Saved entries
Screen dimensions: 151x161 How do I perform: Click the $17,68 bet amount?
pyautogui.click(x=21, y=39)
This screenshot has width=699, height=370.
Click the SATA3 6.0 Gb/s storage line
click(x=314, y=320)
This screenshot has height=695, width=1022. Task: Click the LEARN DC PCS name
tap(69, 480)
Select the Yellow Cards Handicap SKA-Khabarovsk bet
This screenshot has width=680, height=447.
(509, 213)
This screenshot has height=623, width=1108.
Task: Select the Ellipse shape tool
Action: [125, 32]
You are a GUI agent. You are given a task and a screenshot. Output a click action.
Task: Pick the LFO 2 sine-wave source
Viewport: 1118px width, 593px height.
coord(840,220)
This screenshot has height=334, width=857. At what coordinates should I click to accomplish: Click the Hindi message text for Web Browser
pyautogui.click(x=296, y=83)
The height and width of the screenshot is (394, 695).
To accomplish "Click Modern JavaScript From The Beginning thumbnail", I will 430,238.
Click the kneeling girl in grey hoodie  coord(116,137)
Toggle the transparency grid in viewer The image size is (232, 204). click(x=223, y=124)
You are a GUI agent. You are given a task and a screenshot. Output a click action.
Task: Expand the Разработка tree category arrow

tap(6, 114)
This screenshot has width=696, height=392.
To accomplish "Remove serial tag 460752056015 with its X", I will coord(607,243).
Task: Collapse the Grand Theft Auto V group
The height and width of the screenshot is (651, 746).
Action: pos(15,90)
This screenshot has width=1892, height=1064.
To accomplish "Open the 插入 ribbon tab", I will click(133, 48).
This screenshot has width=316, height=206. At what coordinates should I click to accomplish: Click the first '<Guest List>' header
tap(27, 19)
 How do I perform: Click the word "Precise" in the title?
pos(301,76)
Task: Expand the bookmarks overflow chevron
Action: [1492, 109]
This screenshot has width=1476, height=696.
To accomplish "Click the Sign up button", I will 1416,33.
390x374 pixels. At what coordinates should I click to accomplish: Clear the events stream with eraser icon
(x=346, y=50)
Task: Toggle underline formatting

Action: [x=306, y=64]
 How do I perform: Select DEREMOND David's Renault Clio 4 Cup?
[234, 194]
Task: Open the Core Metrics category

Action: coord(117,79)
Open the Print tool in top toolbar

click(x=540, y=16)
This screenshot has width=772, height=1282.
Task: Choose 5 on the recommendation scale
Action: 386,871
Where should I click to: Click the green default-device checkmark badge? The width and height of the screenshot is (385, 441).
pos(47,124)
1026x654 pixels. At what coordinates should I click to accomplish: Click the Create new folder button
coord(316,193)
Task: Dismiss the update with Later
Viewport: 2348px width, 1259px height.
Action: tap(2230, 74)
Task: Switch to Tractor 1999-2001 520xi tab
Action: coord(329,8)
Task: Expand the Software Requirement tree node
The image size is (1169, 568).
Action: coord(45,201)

◆ Stated task
Find each line in the listing that contains the word "perform" and copy those lines.

◆ Complete answer
Screen dimensions: 151x161 How do I perform: Click the $17,68 bet amount?
 How do I perform: Click the word "Precise" in the title?
 How do I perform: Select DEREMOND David's Renault Clio 4 Cup?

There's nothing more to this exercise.